On ne s’intéresse pas aux barricades par hasard. Pour Léa Tourret, c’était à Istanbul, en 2013, lors du mouvement pour protéger le parc Gezi des promoteurs. Sur le terrain, cette jeune femme, formée à la philosophie et à la sociologie à la Sorbonne, prend conscience de cet amas hétéroclite qui tout à la fois protège et désigne. La barricade est censée mettre à l’abri les opposants et excite comme un chiffon rouge le pouvoir en place qui redouble de violence à l’endroit des contestataires.

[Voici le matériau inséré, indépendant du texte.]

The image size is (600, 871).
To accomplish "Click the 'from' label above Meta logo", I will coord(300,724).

Cette anthropologue des objets techniques s’est donc saisie de cet objet révolutionnaire, comme l’avait fait Eric Hazan (Autrement, 2013), pour comprendre ce qu’il désigne aujourd’hui. "Une enquête historique sur ce qu’ont été les barricades est aussi en quelque sorte une entreprise politique : il s’agit de rendre compte des petits récits que notre manière linéaire de considérer l’histoire a parfois oubliés, volontairement ou non."

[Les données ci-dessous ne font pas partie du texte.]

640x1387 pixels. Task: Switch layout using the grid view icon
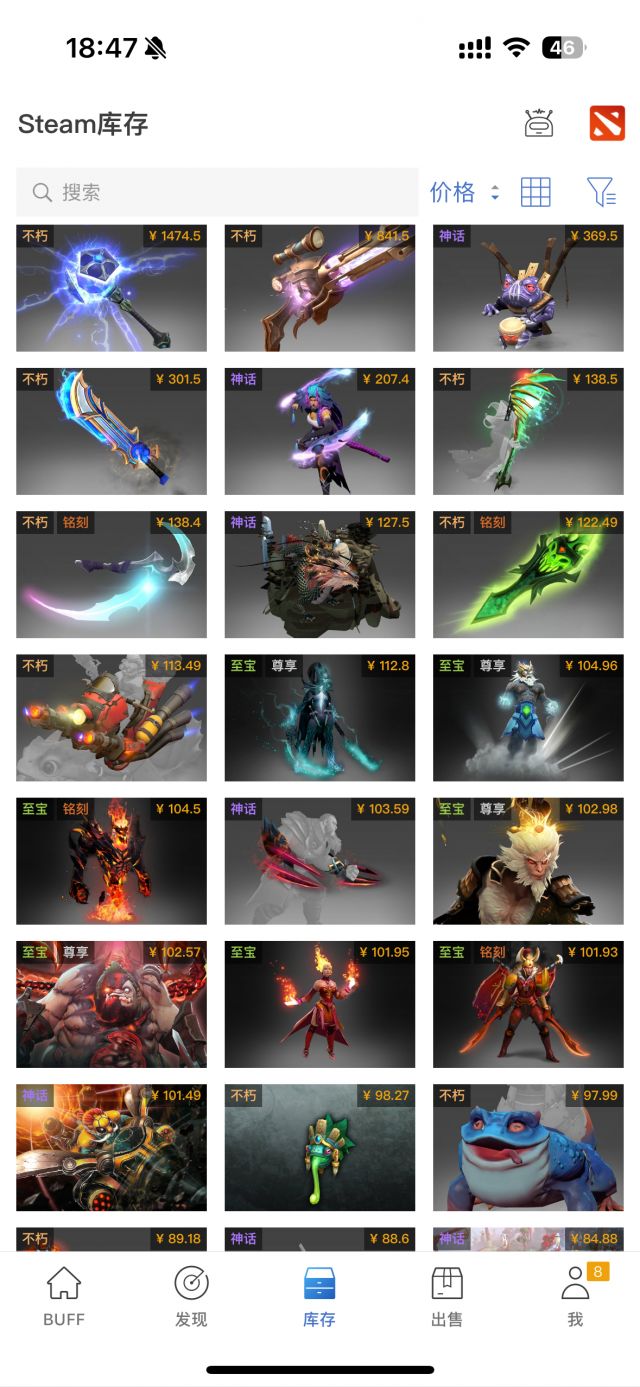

En faisant plus appel à Foucault et à Deleuze qu’aux historiens, elle montre comment cette forme désuète fait sens dans la mise en scène de la désobéissance publique. Comme une entrave dans une ville où tout doit circuler, la barricade vient bloquer un flux. Elle perturbe le corps social.
Des barricades physiques à celles qui sont dans nos têtes, Léa Tourret examine ces lieux éphémères de solidarité. Publiée par une jeune maison, cette réflexion accompagnée par le travail de la plasticienne Eärendil Nubigena a toutes les qualités pour sortir du rayon essais et gagner celui des curiosités à offrir. L. L.